You know the type. They show up and start working the room at high speed. They are trying to meet a high volume of people in as little time as possible. They have only one purpose – sell as many people in the room as they can. If you see them spend more than three minutes with someone, it’s because they finally found a weak gazelle in the herd, and they are about to move in for the kill. The worst offenders not only try to sell people one product or service, but multiples.
What drives these people? (I would say morons if it weren’t impolite.)
There are three reasons that make network stalkers behave that way. 1) They don’t know any better. 2) They are self-centered. 3) They are desperate. Which of the three is most attractive to you? Which of the three would you like to do business with?
(
Private note to stalkers: These behaviors and reasons are all unattractive. Change them or be ready for a nomadic lifestyle. No one will want to do business with you over the long term. Even if you get lucky early, the herd only needs to see one or two other gazelles get eaten before they start to run when they see you coming.)

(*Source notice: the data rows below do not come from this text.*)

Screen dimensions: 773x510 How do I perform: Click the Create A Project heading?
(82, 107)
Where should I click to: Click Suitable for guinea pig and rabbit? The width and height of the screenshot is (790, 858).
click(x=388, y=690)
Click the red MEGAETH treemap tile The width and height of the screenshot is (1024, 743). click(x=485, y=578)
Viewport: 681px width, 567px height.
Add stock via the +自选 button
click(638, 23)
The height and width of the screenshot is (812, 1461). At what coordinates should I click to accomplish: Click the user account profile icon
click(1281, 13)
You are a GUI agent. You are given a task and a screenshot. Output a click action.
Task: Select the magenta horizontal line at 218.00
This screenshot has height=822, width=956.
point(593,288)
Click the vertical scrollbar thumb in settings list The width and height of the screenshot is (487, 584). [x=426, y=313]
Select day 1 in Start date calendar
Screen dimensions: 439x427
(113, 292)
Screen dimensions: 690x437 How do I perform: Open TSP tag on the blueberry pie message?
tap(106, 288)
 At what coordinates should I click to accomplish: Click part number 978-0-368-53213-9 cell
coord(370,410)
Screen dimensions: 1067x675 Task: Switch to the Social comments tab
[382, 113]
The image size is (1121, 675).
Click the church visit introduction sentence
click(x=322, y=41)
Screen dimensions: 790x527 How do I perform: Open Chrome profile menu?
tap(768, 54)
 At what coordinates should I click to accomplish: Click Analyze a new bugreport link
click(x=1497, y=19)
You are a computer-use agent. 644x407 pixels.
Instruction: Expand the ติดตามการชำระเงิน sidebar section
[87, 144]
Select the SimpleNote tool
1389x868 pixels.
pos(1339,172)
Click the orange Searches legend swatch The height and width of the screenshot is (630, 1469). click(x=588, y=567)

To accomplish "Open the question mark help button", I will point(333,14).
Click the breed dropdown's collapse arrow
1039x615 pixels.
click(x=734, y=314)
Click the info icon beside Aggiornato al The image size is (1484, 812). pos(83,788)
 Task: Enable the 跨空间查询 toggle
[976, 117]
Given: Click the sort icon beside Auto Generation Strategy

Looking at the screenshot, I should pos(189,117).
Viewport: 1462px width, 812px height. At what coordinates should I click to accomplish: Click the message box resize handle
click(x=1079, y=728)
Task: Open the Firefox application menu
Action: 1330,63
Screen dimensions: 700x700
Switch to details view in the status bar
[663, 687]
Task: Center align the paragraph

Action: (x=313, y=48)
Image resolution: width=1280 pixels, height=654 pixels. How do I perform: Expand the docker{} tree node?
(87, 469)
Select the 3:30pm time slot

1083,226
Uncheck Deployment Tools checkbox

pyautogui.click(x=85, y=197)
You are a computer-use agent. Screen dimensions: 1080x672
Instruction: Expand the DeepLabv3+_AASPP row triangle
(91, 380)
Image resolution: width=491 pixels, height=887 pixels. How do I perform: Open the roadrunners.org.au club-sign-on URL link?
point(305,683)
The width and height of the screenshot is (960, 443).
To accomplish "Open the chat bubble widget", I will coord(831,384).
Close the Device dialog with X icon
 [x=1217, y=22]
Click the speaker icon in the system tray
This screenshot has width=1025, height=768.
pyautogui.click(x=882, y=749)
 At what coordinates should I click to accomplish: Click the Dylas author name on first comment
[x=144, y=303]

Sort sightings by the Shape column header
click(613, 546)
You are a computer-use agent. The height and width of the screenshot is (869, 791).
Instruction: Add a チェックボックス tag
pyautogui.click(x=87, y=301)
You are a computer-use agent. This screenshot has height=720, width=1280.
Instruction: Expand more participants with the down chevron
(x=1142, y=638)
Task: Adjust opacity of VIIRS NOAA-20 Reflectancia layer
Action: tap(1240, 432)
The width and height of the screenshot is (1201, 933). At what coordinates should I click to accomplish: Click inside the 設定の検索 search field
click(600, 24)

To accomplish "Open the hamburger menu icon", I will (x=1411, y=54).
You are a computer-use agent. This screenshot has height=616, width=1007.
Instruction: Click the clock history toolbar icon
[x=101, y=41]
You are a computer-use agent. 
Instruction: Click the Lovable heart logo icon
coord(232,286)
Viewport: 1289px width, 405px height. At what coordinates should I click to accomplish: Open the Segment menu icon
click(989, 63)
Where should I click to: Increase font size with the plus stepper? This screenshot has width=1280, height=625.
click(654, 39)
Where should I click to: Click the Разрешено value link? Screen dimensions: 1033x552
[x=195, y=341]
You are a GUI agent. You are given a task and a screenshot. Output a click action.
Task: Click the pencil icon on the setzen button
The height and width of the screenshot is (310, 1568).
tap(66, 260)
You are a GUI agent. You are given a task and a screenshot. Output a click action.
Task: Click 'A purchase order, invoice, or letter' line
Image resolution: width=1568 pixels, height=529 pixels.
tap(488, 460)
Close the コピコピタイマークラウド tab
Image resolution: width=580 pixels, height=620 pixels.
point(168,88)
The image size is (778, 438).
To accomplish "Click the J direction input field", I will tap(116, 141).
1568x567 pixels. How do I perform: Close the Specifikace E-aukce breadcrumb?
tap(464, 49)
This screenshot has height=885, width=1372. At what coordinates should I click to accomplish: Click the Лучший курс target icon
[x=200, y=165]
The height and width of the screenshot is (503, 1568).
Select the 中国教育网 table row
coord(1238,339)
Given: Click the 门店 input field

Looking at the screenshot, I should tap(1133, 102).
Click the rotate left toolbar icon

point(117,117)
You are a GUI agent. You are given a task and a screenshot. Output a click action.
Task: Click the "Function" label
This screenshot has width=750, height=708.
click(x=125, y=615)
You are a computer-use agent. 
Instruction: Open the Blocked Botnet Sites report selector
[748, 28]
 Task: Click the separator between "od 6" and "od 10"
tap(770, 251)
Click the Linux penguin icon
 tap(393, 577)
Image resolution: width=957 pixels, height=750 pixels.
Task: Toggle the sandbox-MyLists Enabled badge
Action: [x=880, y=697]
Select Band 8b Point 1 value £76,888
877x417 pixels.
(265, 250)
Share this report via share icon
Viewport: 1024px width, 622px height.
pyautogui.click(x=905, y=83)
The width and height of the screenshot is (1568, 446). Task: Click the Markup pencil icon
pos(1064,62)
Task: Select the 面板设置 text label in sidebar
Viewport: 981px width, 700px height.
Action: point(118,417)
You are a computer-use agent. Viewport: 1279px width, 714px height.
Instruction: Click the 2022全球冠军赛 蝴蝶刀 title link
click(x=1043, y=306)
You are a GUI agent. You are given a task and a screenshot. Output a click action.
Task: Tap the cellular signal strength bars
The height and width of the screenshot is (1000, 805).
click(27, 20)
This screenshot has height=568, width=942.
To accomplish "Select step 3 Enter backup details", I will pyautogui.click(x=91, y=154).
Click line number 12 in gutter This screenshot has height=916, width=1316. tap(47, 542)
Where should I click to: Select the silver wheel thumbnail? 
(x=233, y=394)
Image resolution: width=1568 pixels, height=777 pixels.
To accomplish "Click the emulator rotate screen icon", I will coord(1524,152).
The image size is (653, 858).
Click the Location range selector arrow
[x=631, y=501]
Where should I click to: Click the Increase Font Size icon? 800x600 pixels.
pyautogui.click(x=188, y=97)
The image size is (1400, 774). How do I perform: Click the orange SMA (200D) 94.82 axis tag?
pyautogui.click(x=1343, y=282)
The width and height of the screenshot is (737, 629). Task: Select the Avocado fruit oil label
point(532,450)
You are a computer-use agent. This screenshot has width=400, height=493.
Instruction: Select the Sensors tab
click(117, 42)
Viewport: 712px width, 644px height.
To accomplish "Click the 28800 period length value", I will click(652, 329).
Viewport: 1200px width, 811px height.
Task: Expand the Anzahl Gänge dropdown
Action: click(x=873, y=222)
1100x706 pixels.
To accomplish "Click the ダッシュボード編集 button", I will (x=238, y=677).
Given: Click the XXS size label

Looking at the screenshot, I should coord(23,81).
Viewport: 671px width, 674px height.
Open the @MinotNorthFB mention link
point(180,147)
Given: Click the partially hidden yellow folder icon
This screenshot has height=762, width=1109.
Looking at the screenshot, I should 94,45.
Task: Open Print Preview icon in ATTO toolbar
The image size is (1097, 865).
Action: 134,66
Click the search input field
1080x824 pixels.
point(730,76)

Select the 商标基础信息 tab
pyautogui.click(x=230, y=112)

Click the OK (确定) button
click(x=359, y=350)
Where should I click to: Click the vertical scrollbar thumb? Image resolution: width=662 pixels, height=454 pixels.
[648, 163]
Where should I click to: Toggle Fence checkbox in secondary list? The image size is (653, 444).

Can a stalker change if they seek therapy?
Counseling may help. The first step is acknowledging they have a problem. What are the symptoms that someone may have a stalking issue?
o They do all of the talking and none of the listening
o They talk to thirty people in an evening and leave knowing nothing about any of them – except who bought from them and who didn’t
o They go to a networking event they regularly attend and nobody will talk to them
o They never ask anyone how they can help them
o They walk into a networking situation and discount the venue as ineffective because there isn’t a large enough group of direct prospects in the room for them
What do stalkers miss?
Stalkers miss three things. The first and most important is the point. It’s called networking, not open hunting season. Secondly, they miss small opportunities because people don’t want to do business with pushy people. Even if they do business with them, it is short term – usually just to get the stalker to leave them alone. (Stalkers typically never pay attention to you again after one of two things happens – they either sell you something or figure out they can’t.) The third thing they miss is the chance for really big opportunities, because possible partners won’t bring them into deals.
Prosecuting stalkers
I run a business networking organization,
B2B Power Exchange, which had about 1500 participants in 2007. We have tried to build a culture where people who are trying to sell to senior decision makers at companies can gather, learn about one another’s businesses and collaborate to sell offerings worth tens or hundreds of thousands of dollars or more. The group is working for lots of the participants.
But we sometimes get people who come to our meetings and make the comment that they couldn’t identify anyone in the room who would buy their product or service. They have completely missed the point. They have no idea who is in the room with them.
Some of the people have held the positions within companies that these potential stalkers are trying to pursue. And these people who aren’t going to buy from the stalker directly still have lots of contacts with peers who could buy. Plus, other people in the room are probably selling to many of these decision makers currently. If these stalkers were networking – learning about what others are doing or have done – they would realize they might be in the presence of hundreds of thousands of dollars of opportunities or more. Instead, they see no opportunity at all!
Stalking is just plain stupid. (I
know that was impolite.)
When people don’t know they are stalking, we try to educate them. When they are identified as a repeated and aggressive stalker, we eject them from the group. It’s the equivalent of setting up a search party to take out the lion who is endangering the health of the herd.
Am I saying you can’t do business with the people you network with? Absolutely not. But if you get labeled as a stalker, you miss so much more than someone who genuinely cares about creating win-win networking scenarios for everyone involved.